PURPOSE: Many studies report that pancreatoduodenectomy (PD) with portal-superior mesenteric vein resection and reconstruction (PVR) is not a contraindication to extended tumor resection for pancreatic ductal adenocarcinoma. However, the clinical benefit of an interposition graft for PVR still remains controversial.

METHODS: Between January 2001 and December 2017, 199 patients with pancreatic cancer underwent PD either with or without PVR, and their medical records were reviewed retrospectively, paying specific attention to the PVR methods and the long-term outcome.

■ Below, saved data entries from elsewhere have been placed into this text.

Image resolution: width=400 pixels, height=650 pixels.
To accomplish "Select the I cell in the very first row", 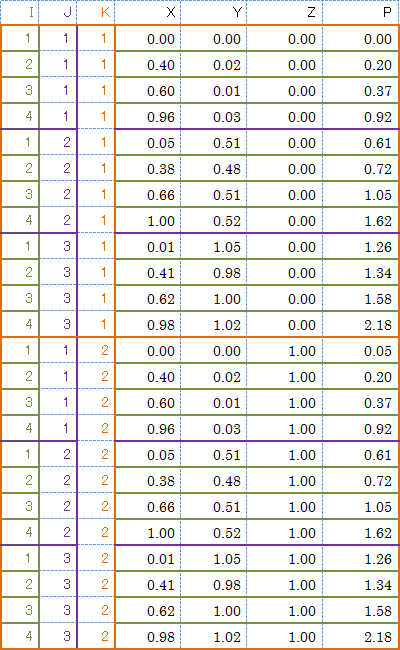I will point(20,39).
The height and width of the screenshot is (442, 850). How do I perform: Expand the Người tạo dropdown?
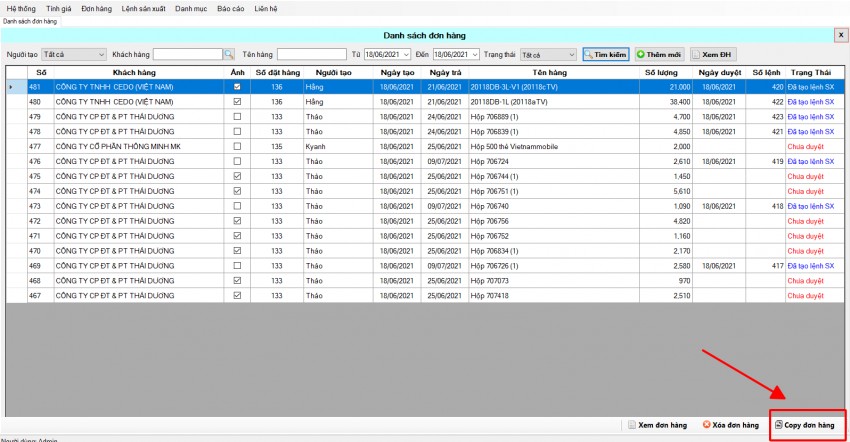click(x=101, y=54)
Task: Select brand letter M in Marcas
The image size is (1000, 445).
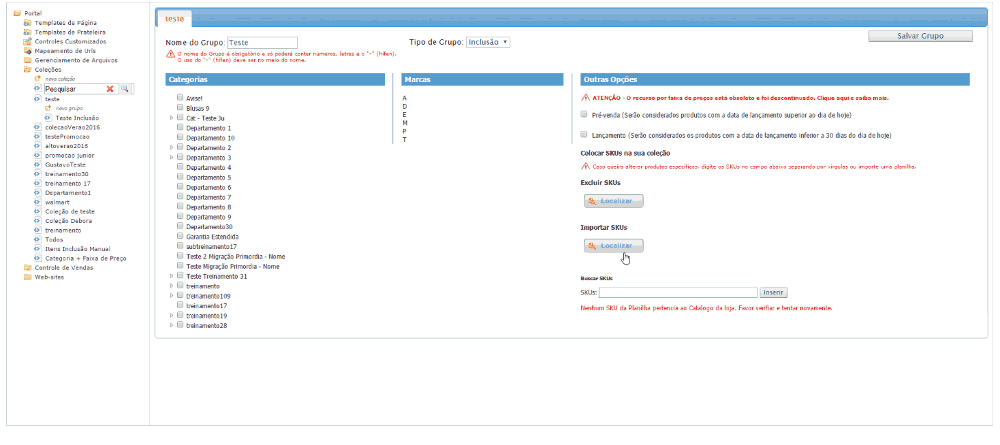Action: tap(405, 122)
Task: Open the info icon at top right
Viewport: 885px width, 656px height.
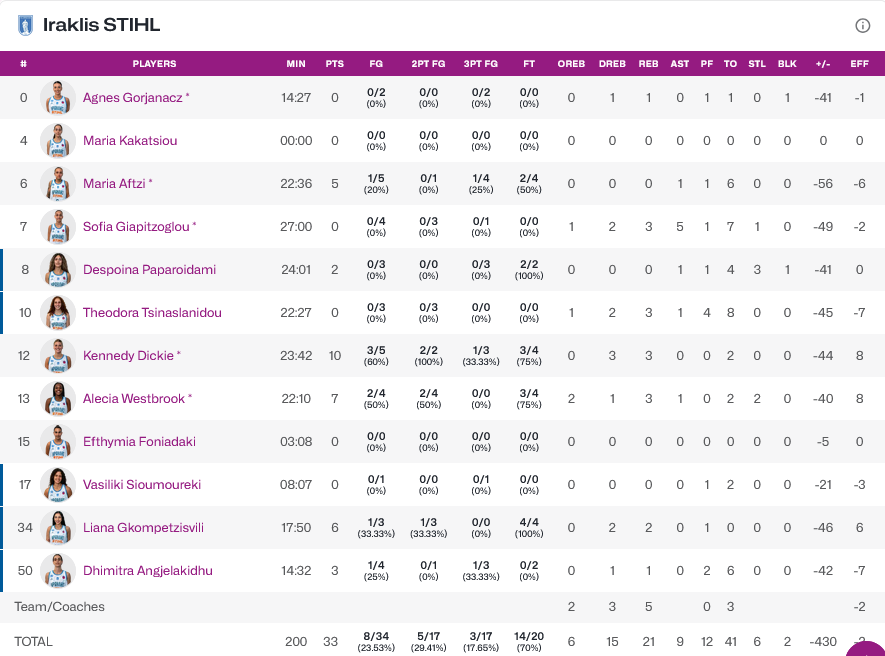Action: pos(862,26)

RESULTS: Among the 122 patients with PVR, 97 (79.5%) underwent end-to-end anastomosis and 25 (20.5%) had an interposition graft using the right external iliac vein (REIV). The 2-year and 5-year survival rates of the no-PVR group (54.2% and 30.8%, respectively) were longer than both the end-to-end anastomosis group (24.5% and 13.7%) and the interposition graft group (32% and 10.0%) (p < 0.001). However, there was no significant difference in the survival between the end-to-end anastomosis group and the interposition graft group (p = 0.963). A multivariate analysis indicated that the level of preoperative serum albumin < 3.5 g/dL (risk ratio (RR) 2.08, 95% confidence interval (CI) 1.26 to 3.43; p = 0.004), and postoperative adjuvant chemotherapy (RR 1.82, 95% CI 1.19 to 2.79; p = 0.006) were independently associated with overall survival after PVR.

CONCLUSIONS: An interposition graft using the REIV for PVR following PD is safe and effective. There was no significant prognostic difference between PD with end-to-end anastomosis and with an interposition graft in patients with pancreatic ductal adenocarcinoma.